Just 30% of readers ‘agreed’ or ‘strongly agreed’ with the statement that Brexit will have a positive impact on their firms.
In contrast, more than 40% felt leaving the EU would bring a decline in sales for their business.
'Brexit is going to make things complicated'
“I sell machinery to the UK,” commented one reader. “So Brexit is obviously going to make things more complicated.”
But another suggested: “Since it's the major retailers that make the rules, Brexit won't have a major impact on bakery.”
In addition to many respondents being concerned about an increase in the cost of ingredients, around 45% said they thought Brexit would force them to find new ingredients suppliers – although a similar proportion felt this wouldn’t be the case.

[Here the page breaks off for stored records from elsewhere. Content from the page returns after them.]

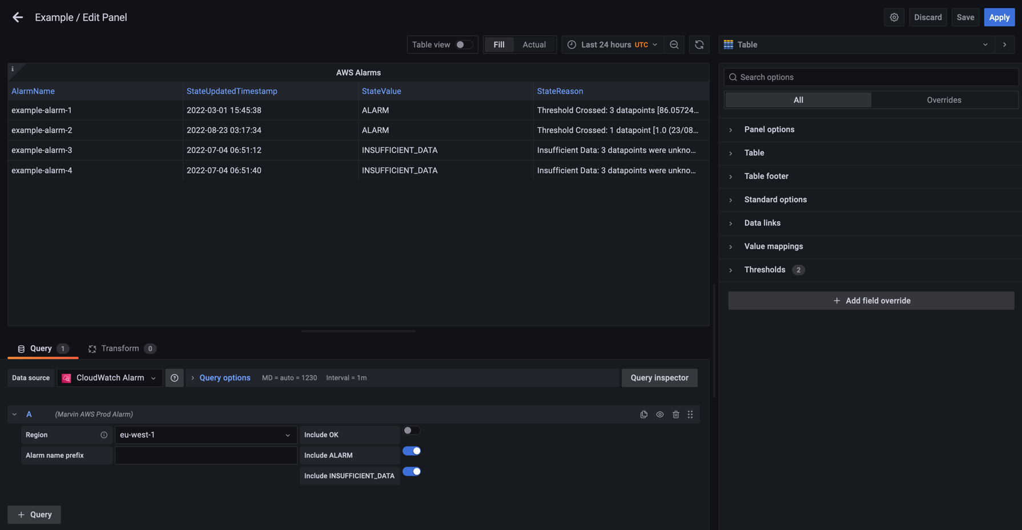Click the Apply button
Viewport: 1022px width, 530px height.
tap(999, 17)
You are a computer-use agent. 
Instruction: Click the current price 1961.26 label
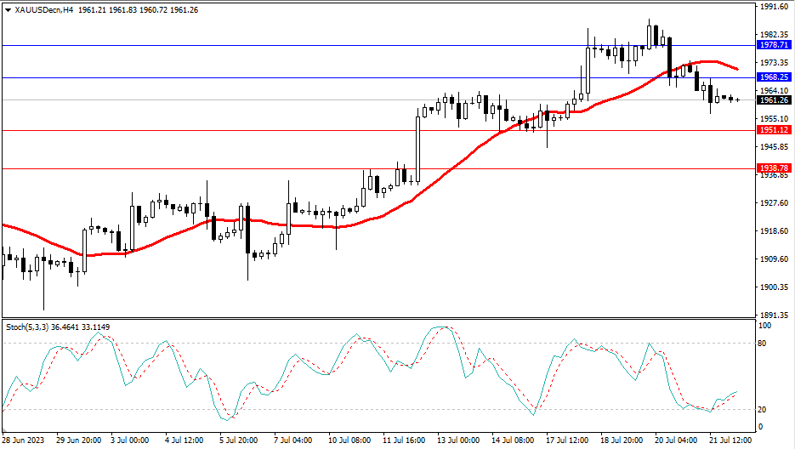[774, 99]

- Sales/business development: 23%
- General management: 15%
- Quality assurance/control: 10%
- Research/academic: 10%
- Marketing/comms: 9%
- Analysis/consultancy: 7%
- Production: 5%
- Other: 21%
- Bakery: 30%
- Other foods: 16%
- Ingredients: 14%
- Packaging/processing: 10%
- Health/sports foods: 7%
- Other: 23%
- UK – 45%
- Other EU – 25%
- US – 11%
- Other – 19%
Brexit Vote (UK respondents only)
- Remain: 72%
- Leave 28%
Readers were more positive when it came to product and ingredients supply, with more the half our respondents saying they ‘disagree ‘or ‘strongly disagree’ that Brexit would result in supply chain disruption.
Impact on recruitment
Opinion was split fairly evenly when it came to impact on recruitment, with around 44% ‘agreeing’ or ‘strongly agreeing’ it would be more difficult to source unskilled labour and 45% feeling it would not be more difficult.

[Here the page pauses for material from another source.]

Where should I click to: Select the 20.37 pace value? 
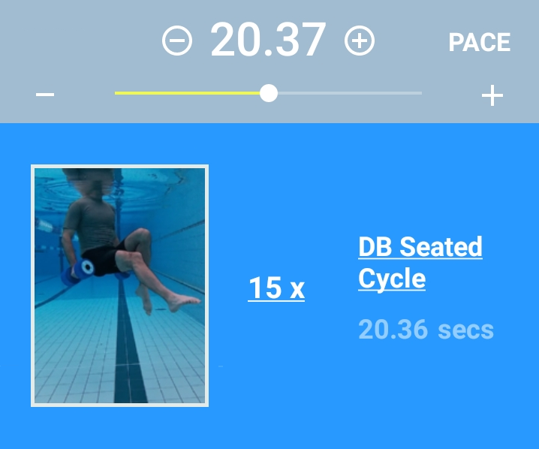click(x=268, y=40)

One respondent said it was essential the UK negotiate membership of the European Economic Area, giving access to the single market and free movement of labour, adding bluntly: “Anything less and we are doomed.”
More alarming, perhaps, is that fear of almost a quarter of firms that Brexit would increase redundancies in the short-term.
Reduction in investment
Investment was another topic that divided respondents fairly equally, with 44% agreeing Brexit will reduce the investment companies make in the UK and 46% feeling this would not be the case.
One respondent voiced concerns about EU investment: “My business is in an area that has, in the past, benefited from EU investment. I am concerned about this opportunity drying up.”
A quarter looking at relocation
Given such fears, just under a quarter of UK-based respondents who took part in our survey said they would consider relocating their business outside the UK, with one saying it was already looking into options.
Another voiced what is likely to be the feeling of many firms: “My company can't relocate, but can only try to mitigate the consequences of the Brexit.”
On a brighter note, food suppliers are generally confident food safety standards will be maintained, with only 11% feeing food safety may reduce post-Brexit. Just over 60% of respondents say they expect the UK will continue to apply EU food, beverage and feed legislation.